Christopher Yoo, for example, argues that the government should not intervene and alter the status quo; government forbearance is the answer. Larry Lessig has also argued for maintaining the status quo, but he has argued that the end-to-end principle is what should be sustained. Yoo’s baseline is the network owners’ freedom from government regulation and Lessig’s baseline in users’ freedom from network owners’ discrimination. These conflicting claims of freedom give rise to the network neutrality debate but do not, in isolation, tell us how the debate should be resolved.

The “market versus government” argument is also particularly inappropriate in the telecommunications context because the market in question is not a competitive one, but one characterized by enormous economies of scale, long-term market power, and network effects. Whatever the merits of a free market against government regulation – and we think they are generally great – they have little bearing on a choice between government and an unregulated monopolist not subject to the discipline of market forces.


3 thoughts on “Network Neutrality (not simply a question of market vs. government)”

  1. The fear that supporters of regulation keep repeating is the potential threat of ISPs blocking content or withholding all bandwidth from companies that don’t play by their rules. But if an ISP were to do this, its customers would leave in favor of a provider who uses their powers more responsibly.
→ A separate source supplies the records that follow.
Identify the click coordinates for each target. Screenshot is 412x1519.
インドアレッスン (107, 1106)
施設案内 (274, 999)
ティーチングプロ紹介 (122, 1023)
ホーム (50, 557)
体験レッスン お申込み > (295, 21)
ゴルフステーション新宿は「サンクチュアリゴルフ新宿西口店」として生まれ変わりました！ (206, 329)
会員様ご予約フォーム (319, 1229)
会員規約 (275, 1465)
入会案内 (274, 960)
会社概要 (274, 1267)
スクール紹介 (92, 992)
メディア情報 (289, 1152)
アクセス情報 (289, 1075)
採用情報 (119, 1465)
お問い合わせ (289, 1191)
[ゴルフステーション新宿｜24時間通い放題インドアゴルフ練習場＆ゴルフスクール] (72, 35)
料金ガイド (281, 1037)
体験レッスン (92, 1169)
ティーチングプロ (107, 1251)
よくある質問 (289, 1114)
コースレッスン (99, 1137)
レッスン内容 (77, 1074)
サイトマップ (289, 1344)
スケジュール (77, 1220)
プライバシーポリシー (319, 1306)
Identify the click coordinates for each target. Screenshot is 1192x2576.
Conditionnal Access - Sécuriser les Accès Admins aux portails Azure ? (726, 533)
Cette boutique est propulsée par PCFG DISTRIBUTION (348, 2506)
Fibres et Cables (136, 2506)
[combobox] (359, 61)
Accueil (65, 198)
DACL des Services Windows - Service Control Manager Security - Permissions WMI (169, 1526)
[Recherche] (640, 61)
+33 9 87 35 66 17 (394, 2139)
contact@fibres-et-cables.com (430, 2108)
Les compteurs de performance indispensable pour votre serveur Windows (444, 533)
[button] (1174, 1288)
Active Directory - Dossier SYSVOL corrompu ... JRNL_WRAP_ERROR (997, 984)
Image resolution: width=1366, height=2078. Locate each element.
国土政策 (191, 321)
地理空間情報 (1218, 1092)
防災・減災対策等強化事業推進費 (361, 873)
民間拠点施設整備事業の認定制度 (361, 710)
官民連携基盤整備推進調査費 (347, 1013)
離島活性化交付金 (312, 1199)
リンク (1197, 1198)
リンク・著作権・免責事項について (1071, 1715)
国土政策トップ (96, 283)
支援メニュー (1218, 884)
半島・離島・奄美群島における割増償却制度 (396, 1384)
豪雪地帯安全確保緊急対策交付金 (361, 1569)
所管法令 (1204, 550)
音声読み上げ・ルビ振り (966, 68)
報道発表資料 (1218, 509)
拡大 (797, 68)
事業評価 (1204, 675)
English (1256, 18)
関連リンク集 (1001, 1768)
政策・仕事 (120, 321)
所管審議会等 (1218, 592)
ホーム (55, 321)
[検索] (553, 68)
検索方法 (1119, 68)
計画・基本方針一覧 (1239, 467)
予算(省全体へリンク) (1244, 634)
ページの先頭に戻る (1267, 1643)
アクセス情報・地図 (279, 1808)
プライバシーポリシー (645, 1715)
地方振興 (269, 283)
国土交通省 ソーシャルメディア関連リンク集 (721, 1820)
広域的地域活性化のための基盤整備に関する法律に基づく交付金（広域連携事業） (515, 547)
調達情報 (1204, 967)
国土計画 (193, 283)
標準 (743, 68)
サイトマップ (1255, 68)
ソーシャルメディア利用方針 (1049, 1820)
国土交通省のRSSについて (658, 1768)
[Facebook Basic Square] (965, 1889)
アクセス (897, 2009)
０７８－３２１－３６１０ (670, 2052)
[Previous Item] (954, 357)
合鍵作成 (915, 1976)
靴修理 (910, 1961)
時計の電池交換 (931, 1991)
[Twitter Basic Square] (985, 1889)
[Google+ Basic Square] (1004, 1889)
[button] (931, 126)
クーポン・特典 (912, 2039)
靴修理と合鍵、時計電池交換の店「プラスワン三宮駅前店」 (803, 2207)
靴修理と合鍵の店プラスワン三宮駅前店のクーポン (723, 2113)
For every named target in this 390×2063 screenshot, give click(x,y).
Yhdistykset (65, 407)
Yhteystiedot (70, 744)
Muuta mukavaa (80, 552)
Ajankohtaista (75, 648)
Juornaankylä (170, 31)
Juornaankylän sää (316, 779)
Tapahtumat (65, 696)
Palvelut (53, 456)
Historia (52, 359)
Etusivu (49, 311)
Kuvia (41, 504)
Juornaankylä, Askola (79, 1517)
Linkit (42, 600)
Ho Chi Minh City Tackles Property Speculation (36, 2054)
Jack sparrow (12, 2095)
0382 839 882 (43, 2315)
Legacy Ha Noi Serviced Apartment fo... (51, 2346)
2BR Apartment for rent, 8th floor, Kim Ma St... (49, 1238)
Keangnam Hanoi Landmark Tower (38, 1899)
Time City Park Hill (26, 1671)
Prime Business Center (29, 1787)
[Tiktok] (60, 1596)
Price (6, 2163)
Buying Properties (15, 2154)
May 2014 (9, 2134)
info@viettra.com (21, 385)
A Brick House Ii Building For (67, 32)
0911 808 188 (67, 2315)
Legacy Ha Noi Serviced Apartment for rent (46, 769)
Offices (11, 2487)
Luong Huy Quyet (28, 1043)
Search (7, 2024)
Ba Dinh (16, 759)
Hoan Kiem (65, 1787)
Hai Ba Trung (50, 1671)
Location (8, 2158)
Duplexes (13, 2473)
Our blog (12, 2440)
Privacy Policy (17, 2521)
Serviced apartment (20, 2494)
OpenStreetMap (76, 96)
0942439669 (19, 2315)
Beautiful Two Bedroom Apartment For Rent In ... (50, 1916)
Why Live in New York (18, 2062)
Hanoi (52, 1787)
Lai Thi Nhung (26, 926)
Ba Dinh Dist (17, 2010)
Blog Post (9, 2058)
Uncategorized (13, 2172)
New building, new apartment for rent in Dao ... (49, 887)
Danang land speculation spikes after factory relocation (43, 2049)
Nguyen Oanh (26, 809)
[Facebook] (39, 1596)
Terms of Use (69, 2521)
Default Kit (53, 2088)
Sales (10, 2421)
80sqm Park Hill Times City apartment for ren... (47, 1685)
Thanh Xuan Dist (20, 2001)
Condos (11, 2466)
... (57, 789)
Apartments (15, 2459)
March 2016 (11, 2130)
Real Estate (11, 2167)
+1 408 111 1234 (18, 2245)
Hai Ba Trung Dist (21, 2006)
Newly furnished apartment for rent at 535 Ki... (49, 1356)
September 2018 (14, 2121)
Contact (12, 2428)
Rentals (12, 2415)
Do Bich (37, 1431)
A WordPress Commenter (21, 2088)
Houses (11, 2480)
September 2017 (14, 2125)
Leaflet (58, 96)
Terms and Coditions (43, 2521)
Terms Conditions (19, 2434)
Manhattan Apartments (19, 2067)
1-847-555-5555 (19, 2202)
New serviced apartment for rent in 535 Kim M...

Is that not a “market” force, even though the consumer is really a third wheel in this battle between network operators and content providers? And if the alternative to allowing consumers’ right-to-choose is government regulation, then I think there is support for the contention that this is a free market vs. government issue.

  2. Brett Frischmann

    A few points. First, as I mentioned in the previous post and in other work, discrimination by network owners raises problems above and beyond blocking and withholding of bandwidth from companies that don’t play by the rules, and these problems are not cured by relying on competition to discipline infrastructure providers. (So I do believe there is a strong case for government regulation to alleviate a market failure that market forces alone will not solve.) But I do agree with you that a competitive market *might* (depending on, among other things, the degree of transparency for consumers to observe and react to irresponsible behavior) discipline ISPs that act in an anticompetitive manner or irresponsibly.

    Second, we are not really talking about a simple binary choice between allowing consumers to have a right to choose and government regulation. Sure, a nondiscrimination rule regulates the infrastructure access market (making it comparatively less “free”), but it sustains freedom in downstream markets for applications, content, innovation (making them comparatively more “free”). We can argue about this plenty, but ultimately, I think we end up with competing claims for freedom and/or free markets that cannot be settled by simple claims that one regime or the other best characterized as the “free market” alternative.

    Two more quick points: I think it is worth pointing out that a nondiscrimination rule does not preclude network owners from competing in downstream markets. And finally, as I mentioned in the post and develop in detail elsewhere, an Internet infrastructure commons built on nondiscrimination rules may be an attractive allocation mechanism precisely because it avoids individualized allocation by either market or government decision makers
    (i.e., on the basis of users’ willingness to pay or users’ ability to influence government decision makers).

  3. The point about government interference is still quite valid. The question must be asked about what sort of Pandora’s Box would be opened by government regulation? I think it is the wrong one and at the bottom is not hope like in the Greek myth.